L’Europa ha torto ad aspettare con le braccia conserte che tutto si decida senza di lei. Non basta redigere faticosamente vane risoluzioni per un Consiglio di sicurezza sottomesso all’interdizione dei russi e dei cinesi. L’Unione Europea ha creduto che la caduta del Muro aprisse le porte a un Eden della fine della storia, a un’era di prosperità  senza guerre e senza crisi: ed eccola col suo piattino a implorare l’elemosina degli oligarchi di Pechino e Mosca. Dovrà  pur trovare l’energia di affrontare con i propri mezzi le sfide della mondializzazione, che non sono soltanto una questione di soldi. Bisognerà  ricordarsi di un’altra Europa, quella di Vaclav Havel, che in mezzo secolo si è risollevata dalle sue rovine e ha saputo congiungere dinamica democratica e propagazione di un’abbondanza generale anche se relativa. Quando a sud del Mediterraneo i cittadini si ribellano, ritrovano lo slancio delle «rivoluzioni di velluto» che emanciparono l’Est del continente. Quando coraggiosi internauti e intellettuali contestatari firmano pubblicamente la Charta 08 in Cina, si ricollegano esplicitamente alla Charta 77 dei liberatori di Praga. Durante il terribile XX secolo, l’Europa ha cominciato con l’inventare due mali supremi: la guerra totale e le rivoluzioni totalitarie. Poi, dopo il 1945, quella stessa Europa ha elaborato l’antidoto: il pensiero dissidente e le sommosse democratiche. Alla chetichella, ha creduto infine di poter sistemare gli uni e gli altri sotto il suo morbido guanciale. È giunto il momento, per l’Europa, di ravvedersi e di andare in soccorso dei popoli che seguono oggi l’esempio che essa ha dato ieri.

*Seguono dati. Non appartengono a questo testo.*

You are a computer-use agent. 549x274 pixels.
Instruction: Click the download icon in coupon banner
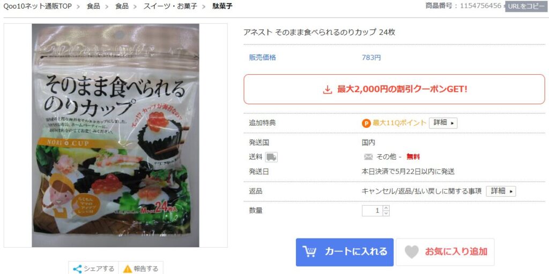[x=327, y=90]
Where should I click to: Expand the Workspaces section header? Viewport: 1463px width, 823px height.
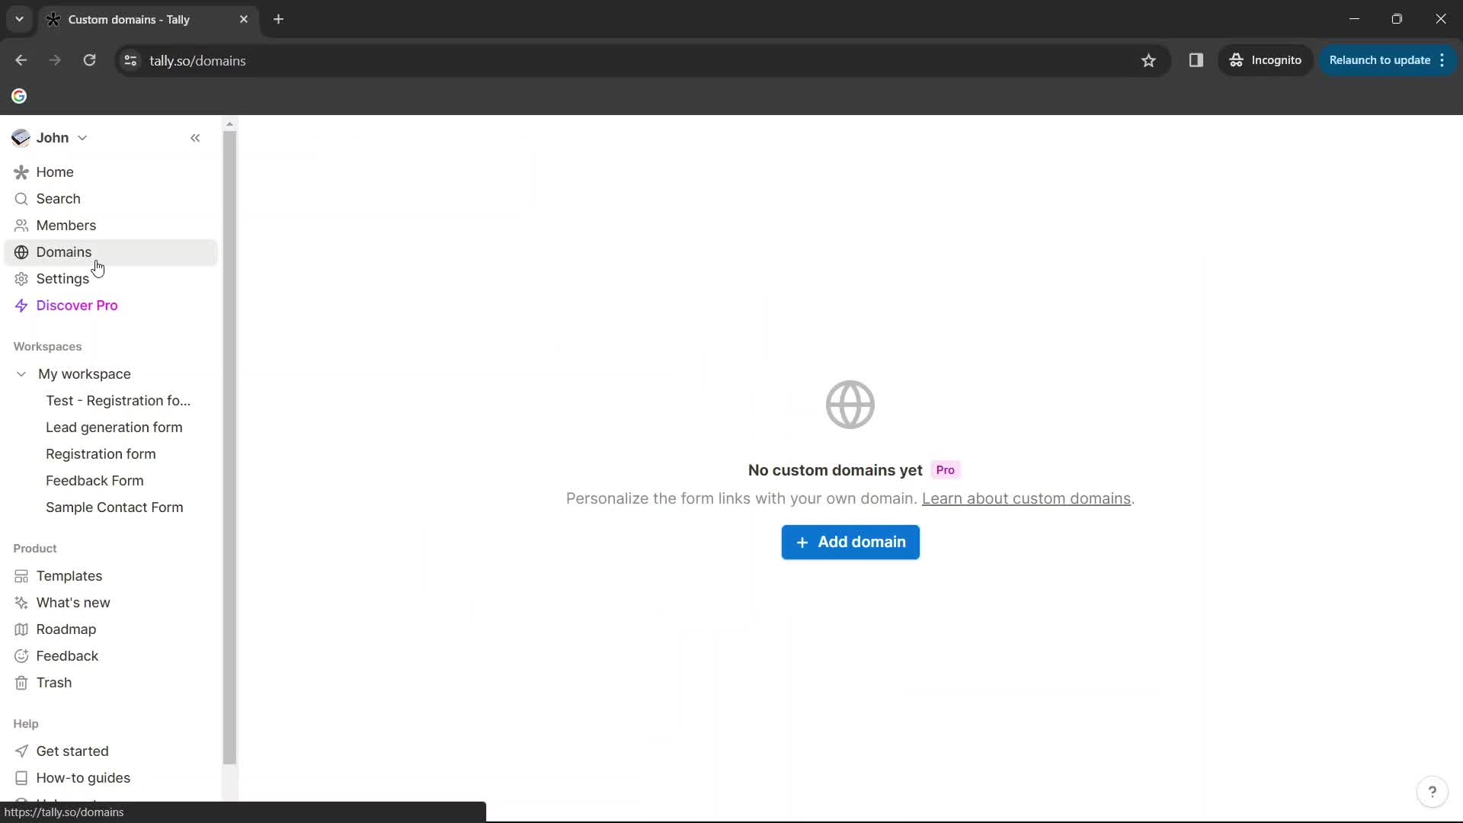[47, 346]
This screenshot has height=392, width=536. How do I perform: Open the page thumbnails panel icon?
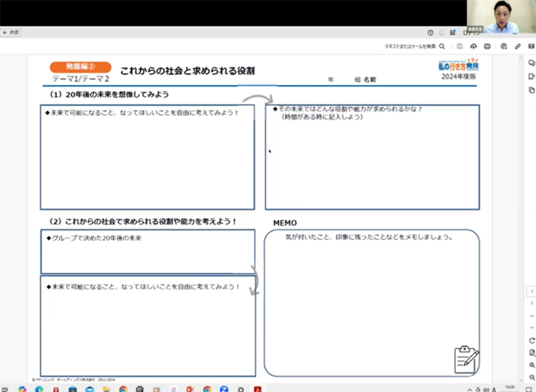pos(532,90)
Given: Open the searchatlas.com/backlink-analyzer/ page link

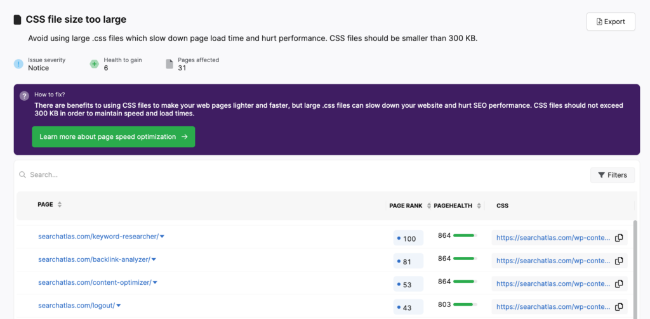Looking at the screenshot, I should pyautogui.click(x=94, y=259).
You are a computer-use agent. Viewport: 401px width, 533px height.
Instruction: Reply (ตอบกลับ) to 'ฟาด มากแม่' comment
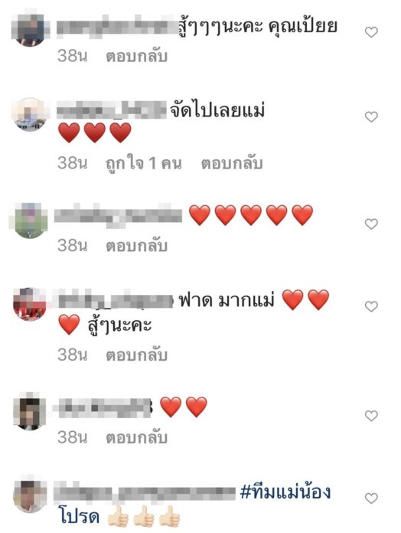tap(136, 355)
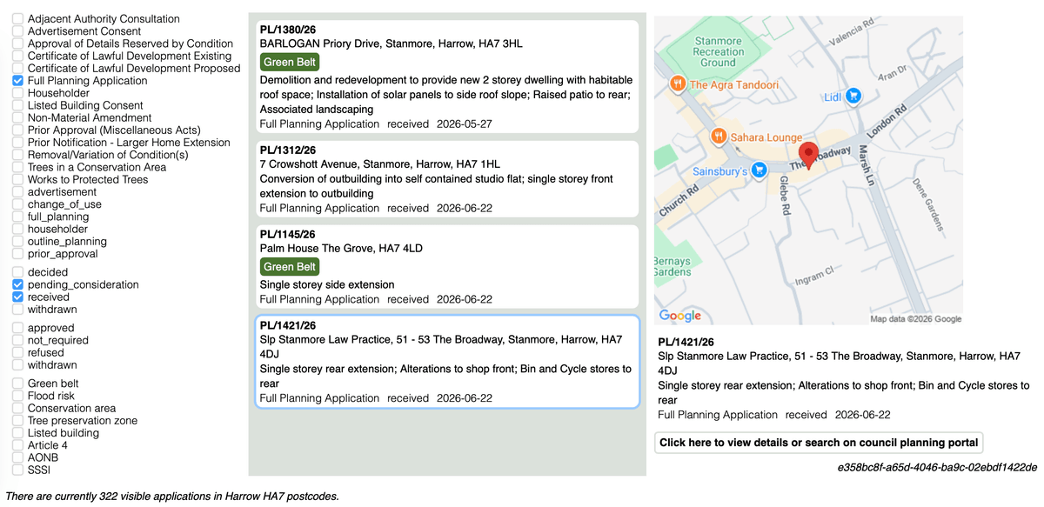Check the approved decision checkbox
Image resolution: width=1044 pixels, height=507 pixels.
(17, 329)
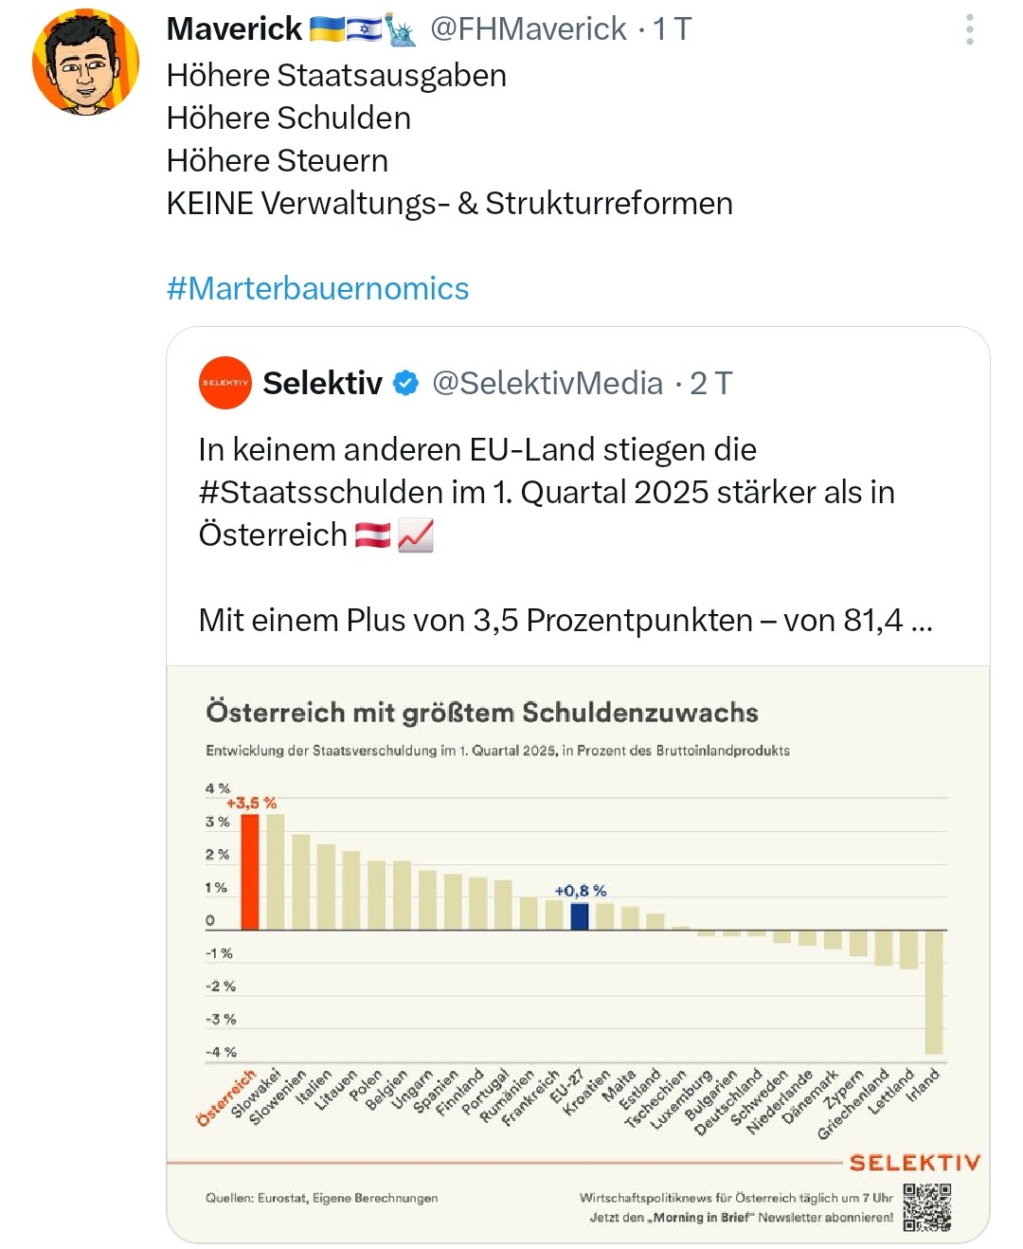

Come aiutare? E come aiutarci? Cominciando a parlare a voce alta, svelando i falsi pretesti che nascondono quel che di decisivo è in gioco. C’è un paradosso: ad armare fino ai denti il despota, ci pensano i suoi amici. Mentre agli oppressi vengono rifiutati i mezzi per difendersi. Come si può accettare che la loro protezione sia sottoposta al veto della non ingerenza? Mercato libero per gli assassini, abbandono in aperta campagna per le loro vittime? Diciamo con calma che i due Grandi, che a loro piacimento garantiscono la sopravvivenza dei dispotismi, sotterrano la dichiarazione universale dei diritti dell’uomo e di conseguenza sotterrano l’Onu che l’ha elevata a primo principio dopo gli abomini della Seconda guerra mondiale.
Queste modeste considerazioni, stimolate dalla più scottante e minacciosa attualità  internazionale, resteranno definitivamente estranee ai grandi dibattiti franco-francesi delle elezioni presidenziali?